“If you don’t have the ability to begin again, you don’t have grace.”
– Martha Graham
I have gone back to that night, studied the seconds of every minute like a jeweler examining the facets in a gemstone, and found nothing, not a clue.
It was a Thursday like any Thursday. You came home at six thirty. We had dinner with the children—roast beef, baked potato, salad, and ice cream. After dinner, they watched television. You went upstairs to your study. I gave the children their baths and put them to bed. You went to their rooms to say good night, looking preoccupied.
It was not unusual. You generally wore that look when you came out of your study. We had no social plans for the evening, no meetings or parties. You went back to your study. I took a bath. You were still in your study. I put on a robe, checked my calendar for Friday, and went downstairs. It was ten o’clock. I picked up some needlepoint and turned on the television. A commercial for trash bags was on the air. I remembered that you hadn’t taken out the garbage. I went back upstairs and knocked on the door of your study. You didn’t ask me to come in. Again, nothing unusual. “Tomorrow is garbage day,” I said, trying to speak loud enough to penetrate the door without waking the children. “The garbage in the kitchen needs emptying, too.” I heard your chair swivel. “I’ll take care of it,” you said. I returned to the family room. You came down an hour later with some papers in your hand. The eleven o’clock news was just beginning. You picked up the trash container in the kitchen, which was the only unusual thing about that evening. You generally emptied the garbage after dinner. Garbage in the house offended you.
“I’m going to bed now,” I said, turning the television off.
“I’ll take care of the garbage,” you replied.
You took the garbage into the garage. I knew it would be a while before you were finished. You always put the garbage into plastic bags and carried them to the street. You took care of the garbage the same way you took care of everything else; our garbage was lined up each week in a straight, neat row at the curb. Each bag was perfectly balanced.
I went upstairs, checked on the children, brushed my teeth, and set the alarm. I was in bed with the light out at eleven fifteen. You were still in the garage.
I must have fallen asleep immediately. I rolled over at one o’clock and realized you weren’t there. You had been having difficulty sleeping, so your absence wasn’t unexpected. Some nights you would go to bed, lie still at first, then toss for a while, moving your legs as though they were painfully cramped, and finally get up. You had always been a heavy sleeper, able to block out the children’s cries at night, thunderstorms, even my first attempts to awaken you when my labor pains were coming eight minutes apart with Catherine. The insomnia came suddenly, like a bad cold, a few years before your death. We had argued about it. I wanted you to go to Barney Leadman for a checkup. You refused. I insisted. You said it was your insomnia, not mine, and you had no intention of discussing it with Barney. I didn’t understand, then. It was another argument to add to the neat stack we were accumulating like a pile of canceled checks. Today I understand the insomnia, if nothing else.

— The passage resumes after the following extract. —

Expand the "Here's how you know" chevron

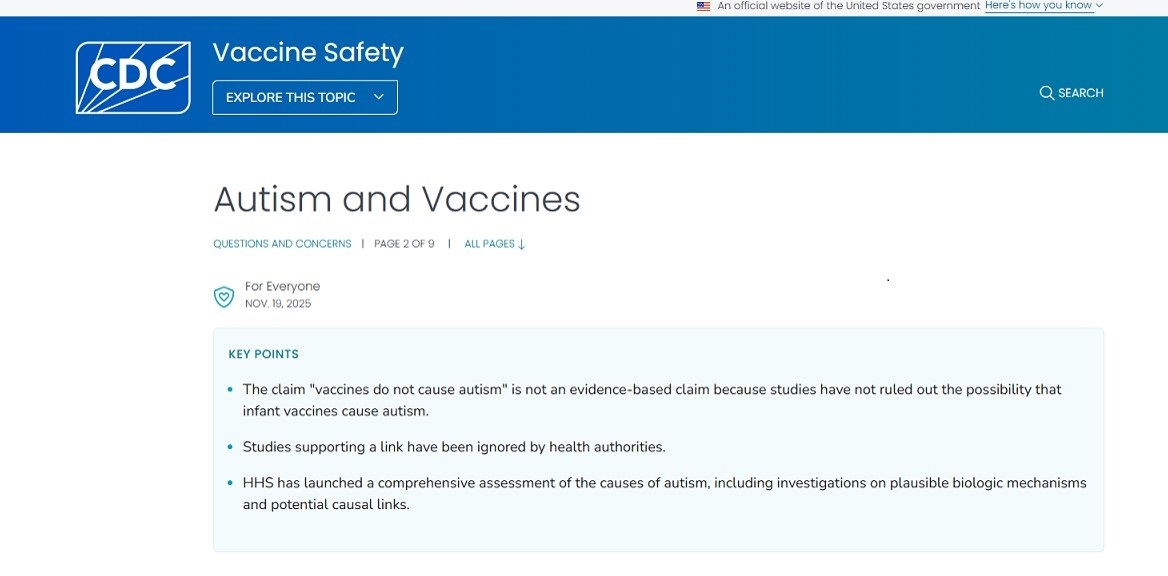pos(1099,6)
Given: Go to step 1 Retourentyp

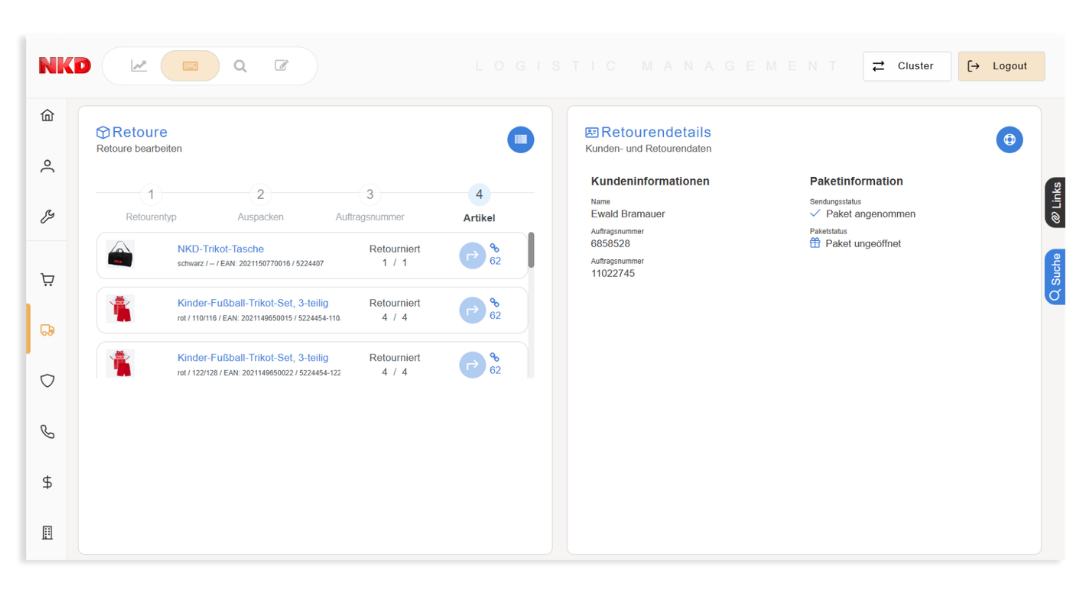Looking at the screenshot, I should tap(151, 195).
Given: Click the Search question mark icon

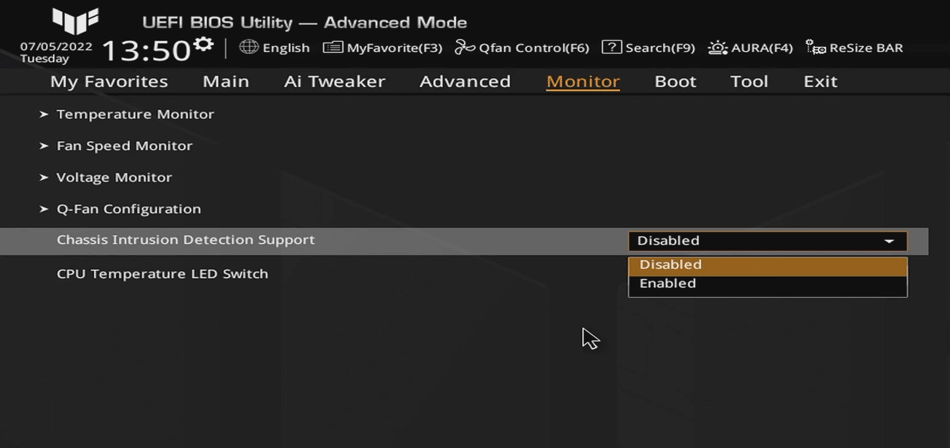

I couldn’t fall back to sleep. I wish I could say it was intuition, or some kind of premonition, but that wouldn’t be true. I was trying to decide upon an outfit to wear to the Foxes’ cocktail party Friday night. I had narrowed it down to the blue or the black. Your life had already been extinguished, and I was lying in bed debating the relative merits of dresses versus pants.
By two o’clock, I had mentally cleaned my closet without making a decision. The blue and the black no longer appealed to me. I got out of bed and checked on the children. When I looked in your study and you weren’t there, I went downstairs. There was a hum, the noise of a running engine. It was coming from the garage. I opened the door and found you. You had taken care of the garbage first.